- **WORK INSTRUCTIONS**
Lines from the top of the entries through the line that has "Task: Select the Support" must be duplicated exactly, and no others.

[Records from a data source]
[Start of Attachment]

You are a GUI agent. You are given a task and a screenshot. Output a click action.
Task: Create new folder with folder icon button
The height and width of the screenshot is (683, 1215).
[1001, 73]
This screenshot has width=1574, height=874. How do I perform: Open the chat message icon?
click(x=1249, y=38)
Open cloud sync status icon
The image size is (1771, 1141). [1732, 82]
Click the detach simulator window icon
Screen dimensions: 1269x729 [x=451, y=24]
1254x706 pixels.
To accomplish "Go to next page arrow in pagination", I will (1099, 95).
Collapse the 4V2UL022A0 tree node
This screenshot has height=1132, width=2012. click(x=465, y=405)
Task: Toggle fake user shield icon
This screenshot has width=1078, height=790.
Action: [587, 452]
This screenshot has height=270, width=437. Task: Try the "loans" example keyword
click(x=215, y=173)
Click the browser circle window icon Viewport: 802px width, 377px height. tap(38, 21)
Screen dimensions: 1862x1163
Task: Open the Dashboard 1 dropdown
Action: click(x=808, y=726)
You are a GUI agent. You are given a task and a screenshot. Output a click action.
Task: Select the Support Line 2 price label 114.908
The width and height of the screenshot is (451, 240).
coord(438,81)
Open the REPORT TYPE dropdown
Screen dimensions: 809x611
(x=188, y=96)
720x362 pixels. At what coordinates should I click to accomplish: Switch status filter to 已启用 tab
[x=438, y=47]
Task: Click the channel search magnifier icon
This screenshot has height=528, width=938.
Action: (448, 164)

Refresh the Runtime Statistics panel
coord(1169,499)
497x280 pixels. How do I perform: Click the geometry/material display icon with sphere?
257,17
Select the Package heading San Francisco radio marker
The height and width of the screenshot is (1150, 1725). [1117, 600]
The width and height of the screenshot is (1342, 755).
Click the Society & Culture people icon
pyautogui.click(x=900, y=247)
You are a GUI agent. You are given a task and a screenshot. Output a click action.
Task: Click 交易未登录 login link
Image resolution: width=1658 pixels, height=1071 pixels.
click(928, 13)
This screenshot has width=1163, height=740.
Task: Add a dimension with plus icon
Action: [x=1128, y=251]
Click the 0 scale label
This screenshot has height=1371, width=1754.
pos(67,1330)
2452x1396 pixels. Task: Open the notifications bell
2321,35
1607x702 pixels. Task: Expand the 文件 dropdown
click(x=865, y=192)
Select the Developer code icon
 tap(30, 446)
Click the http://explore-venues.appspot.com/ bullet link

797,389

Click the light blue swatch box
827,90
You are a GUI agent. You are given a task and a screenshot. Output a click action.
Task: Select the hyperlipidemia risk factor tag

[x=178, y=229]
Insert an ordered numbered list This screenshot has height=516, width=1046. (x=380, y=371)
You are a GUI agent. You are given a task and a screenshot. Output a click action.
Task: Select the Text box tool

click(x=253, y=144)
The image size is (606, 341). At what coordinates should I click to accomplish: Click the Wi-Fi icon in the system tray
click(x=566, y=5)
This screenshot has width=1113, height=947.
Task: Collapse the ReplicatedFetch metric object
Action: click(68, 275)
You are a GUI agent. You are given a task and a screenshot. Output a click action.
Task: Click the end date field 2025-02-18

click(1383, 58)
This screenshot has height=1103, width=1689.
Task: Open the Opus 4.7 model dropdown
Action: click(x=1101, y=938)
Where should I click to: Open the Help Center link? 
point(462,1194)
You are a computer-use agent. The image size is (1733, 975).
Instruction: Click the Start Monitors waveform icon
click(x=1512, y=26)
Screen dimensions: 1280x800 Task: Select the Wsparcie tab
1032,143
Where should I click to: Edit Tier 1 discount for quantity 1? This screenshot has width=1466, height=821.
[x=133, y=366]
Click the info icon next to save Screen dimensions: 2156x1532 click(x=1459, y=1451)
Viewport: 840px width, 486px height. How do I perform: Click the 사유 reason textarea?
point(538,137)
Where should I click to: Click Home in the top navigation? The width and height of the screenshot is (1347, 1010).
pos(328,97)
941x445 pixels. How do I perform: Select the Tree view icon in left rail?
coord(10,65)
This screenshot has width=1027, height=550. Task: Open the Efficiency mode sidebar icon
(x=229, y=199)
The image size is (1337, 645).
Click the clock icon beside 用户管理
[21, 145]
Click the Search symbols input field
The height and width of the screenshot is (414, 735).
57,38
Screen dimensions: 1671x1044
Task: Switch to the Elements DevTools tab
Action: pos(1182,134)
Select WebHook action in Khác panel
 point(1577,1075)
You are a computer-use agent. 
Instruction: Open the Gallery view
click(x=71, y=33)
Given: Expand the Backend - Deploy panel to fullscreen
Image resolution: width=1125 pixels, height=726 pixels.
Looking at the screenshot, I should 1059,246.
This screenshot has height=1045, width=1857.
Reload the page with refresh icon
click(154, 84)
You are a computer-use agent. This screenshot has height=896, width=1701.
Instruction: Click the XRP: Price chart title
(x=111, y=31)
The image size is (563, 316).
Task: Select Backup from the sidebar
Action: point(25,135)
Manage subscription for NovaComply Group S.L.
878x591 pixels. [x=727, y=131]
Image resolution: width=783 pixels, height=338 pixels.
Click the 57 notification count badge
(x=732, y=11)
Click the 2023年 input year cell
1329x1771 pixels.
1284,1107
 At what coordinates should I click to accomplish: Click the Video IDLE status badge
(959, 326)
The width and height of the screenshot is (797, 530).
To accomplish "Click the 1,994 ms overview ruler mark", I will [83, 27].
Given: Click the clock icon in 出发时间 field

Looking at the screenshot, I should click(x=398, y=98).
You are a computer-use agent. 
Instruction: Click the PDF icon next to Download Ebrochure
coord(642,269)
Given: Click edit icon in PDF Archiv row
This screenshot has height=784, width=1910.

[End of Attachment]

- **WRITTEN ANSWER**
You are a GUI agent. You are given a task and a screenshot. Output a click action.
Task: Create new folder with folder icon button
The height and width of the screenshot is (683, 1215).
[1001, 73]
This screenshot has width=1574, height=874. How do I perform: Open the chat message icon?
click(x=1249, y=38)
Open cloud sync status icon
The image size is (1771, 1141). [1732, 82]
Click the detach simulator window icon
Screen dimensions: 1269x729 [x=451, y=24]
1254x706 pixels.
To accomplish "Go to next page arrow in pagination", I will (1099, 95).
Collapse the 4V2UL022A0 tree node
This screenshot has height=1132, width=2012. click(x=465, y=405)
Task: Toggle fake user shield icon
This screenshot has width=1078, height=790.
Action: [587, 452]
This screenshot has height=270, width=437. Task: Try the "loans" example keyword
click(x=215, y=173)
Click the browser circle window icon Viewport: 802px width, 377px height. tap(38, 21)
Screen dimensions: 1862x1163
Task: Open the Dashboard 1 dropdown
Action: click(x=808, y=726)
You are a GUI agent. You are given a task and a screenshot. Output a click action.
Task: Select the Support Line 2 price label 114.908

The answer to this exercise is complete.